I have a data frame containing name
and father's name
as shown in the example below
name 1
name 2
name 3
father's name 1
father's name 2
father's name 3
name 4
name 5
name 6
father's name 4
father's name 5
father's name 6
now I want to create a data frame from this so that it appears as shown below
name 1 father's name 1
name 2 father's name 2
name 3 father's name 3
name 4 father's name 4
name 5 father's name 5
name 6 father's name 6
I want to do it in pandas and I have tried something mentioned in the link below Pandas every nth row but it did not helped much.
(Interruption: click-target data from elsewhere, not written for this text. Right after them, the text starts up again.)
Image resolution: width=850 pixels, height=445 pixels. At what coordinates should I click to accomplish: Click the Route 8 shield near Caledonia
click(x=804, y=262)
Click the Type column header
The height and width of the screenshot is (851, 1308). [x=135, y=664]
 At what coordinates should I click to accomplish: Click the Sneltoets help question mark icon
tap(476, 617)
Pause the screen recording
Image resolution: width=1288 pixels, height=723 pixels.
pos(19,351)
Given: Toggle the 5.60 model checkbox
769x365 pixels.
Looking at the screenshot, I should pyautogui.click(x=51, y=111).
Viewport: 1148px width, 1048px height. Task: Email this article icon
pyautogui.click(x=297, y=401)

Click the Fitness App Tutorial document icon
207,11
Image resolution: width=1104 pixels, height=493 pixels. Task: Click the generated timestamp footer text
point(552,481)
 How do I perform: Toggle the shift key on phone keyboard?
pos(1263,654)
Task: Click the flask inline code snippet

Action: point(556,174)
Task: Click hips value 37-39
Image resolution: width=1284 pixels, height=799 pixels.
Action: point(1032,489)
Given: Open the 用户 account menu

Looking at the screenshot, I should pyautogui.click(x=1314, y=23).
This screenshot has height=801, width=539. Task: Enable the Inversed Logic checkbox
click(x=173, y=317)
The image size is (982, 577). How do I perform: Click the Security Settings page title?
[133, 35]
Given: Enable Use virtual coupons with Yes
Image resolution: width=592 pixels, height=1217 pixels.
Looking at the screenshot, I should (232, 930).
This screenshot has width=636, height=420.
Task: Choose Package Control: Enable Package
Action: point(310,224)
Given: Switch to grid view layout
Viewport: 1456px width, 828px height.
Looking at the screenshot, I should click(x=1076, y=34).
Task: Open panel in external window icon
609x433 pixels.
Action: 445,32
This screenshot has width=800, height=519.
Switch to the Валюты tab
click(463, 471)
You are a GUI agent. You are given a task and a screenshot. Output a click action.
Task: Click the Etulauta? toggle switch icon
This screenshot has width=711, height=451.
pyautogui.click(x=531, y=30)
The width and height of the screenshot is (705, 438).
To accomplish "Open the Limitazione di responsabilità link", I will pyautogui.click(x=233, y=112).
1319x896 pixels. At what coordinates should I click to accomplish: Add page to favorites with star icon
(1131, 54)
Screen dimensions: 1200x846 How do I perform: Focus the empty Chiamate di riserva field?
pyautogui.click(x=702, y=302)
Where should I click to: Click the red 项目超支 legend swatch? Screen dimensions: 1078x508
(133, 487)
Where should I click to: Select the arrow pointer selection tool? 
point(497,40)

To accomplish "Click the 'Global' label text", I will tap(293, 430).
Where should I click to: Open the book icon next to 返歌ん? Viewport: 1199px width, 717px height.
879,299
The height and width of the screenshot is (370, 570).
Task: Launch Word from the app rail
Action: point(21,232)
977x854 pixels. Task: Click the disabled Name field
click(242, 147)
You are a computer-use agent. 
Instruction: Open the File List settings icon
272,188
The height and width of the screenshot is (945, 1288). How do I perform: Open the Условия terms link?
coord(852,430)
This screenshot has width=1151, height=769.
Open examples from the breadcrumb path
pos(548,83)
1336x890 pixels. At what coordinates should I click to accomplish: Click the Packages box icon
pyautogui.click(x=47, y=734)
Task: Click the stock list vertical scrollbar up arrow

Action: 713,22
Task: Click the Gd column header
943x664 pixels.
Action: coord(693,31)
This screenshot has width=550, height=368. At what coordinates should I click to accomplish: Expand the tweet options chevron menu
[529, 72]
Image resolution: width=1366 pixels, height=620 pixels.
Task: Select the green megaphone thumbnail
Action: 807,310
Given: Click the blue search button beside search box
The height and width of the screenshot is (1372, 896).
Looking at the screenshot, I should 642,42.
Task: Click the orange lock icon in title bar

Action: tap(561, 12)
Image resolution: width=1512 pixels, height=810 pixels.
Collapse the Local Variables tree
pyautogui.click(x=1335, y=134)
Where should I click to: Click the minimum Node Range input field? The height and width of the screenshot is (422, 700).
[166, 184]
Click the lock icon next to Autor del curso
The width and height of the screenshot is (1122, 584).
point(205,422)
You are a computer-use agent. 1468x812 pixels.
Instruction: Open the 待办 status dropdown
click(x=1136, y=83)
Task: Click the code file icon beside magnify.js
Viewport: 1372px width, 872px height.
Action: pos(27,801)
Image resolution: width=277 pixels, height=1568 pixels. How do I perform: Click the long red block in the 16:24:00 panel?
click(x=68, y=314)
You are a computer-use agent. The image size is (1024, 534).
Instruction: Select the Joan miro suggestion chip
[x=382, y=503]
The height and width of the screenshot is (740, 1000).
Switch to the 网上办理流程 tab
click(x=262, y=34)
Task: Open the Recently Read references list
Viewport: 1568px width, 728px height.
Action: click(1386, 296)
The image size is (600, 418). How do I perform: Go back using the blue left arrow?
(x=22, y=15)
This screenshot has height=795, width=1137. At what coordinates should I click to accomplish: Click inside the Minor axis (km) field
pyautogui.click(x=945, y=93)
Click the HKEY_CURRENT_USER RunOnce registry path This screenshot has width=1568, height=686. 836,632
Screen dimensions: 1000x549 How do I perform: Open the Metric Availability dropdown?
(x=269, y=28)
CodePudding user response:
You can create a condition based on the index of that name column then filter the column with boolean condition
mask = df['col'].index.values // 3 % 2 == 0
out = df.loc[mask, ['col']].reset_index(drop=True) ' ' df.loc[~mask, ['col']].reset_index(drop=True)
print(out)
col
0 name 1 father's name 1
1 name 2 father's name 2
2 name 3 father's name 3
3 name 4 father's name 4
4 name 5 father's name 5
5 name 6 father's name 6
CodePudding user response:
try:
df
col1
0 name 1
1 name 2
2 name 3
3 father's name 1
4 father's name 2
5 father's name 3
6 name 4
7 name 5
8 name 6
9 father's name 4
10 father's name 5
11 father's name 6
df['col2'] = df['col1'].str.split('\s').str[-1]
df1 = df.groupby('col2')['col1'].apply(lambda x: ' '.join(x)).reset_index()
df1
col2 col1
0 1 name 1 father's name 1
1 2 name 2 father's name 2
2 3 name 3 father's name 3
3 4 name 4 father's name 4
4 5 name 5 father's name 5
5 6 name 6 father's name 6
df1 = df1.drop(columns='col2')
df1
col1
0 name 1 father's name 1
1 name 2 father's name 2
2 name 3 father's name 3
3 name 4 father's name 4
4 name 5 father's name 5
5 name 6 father's name 6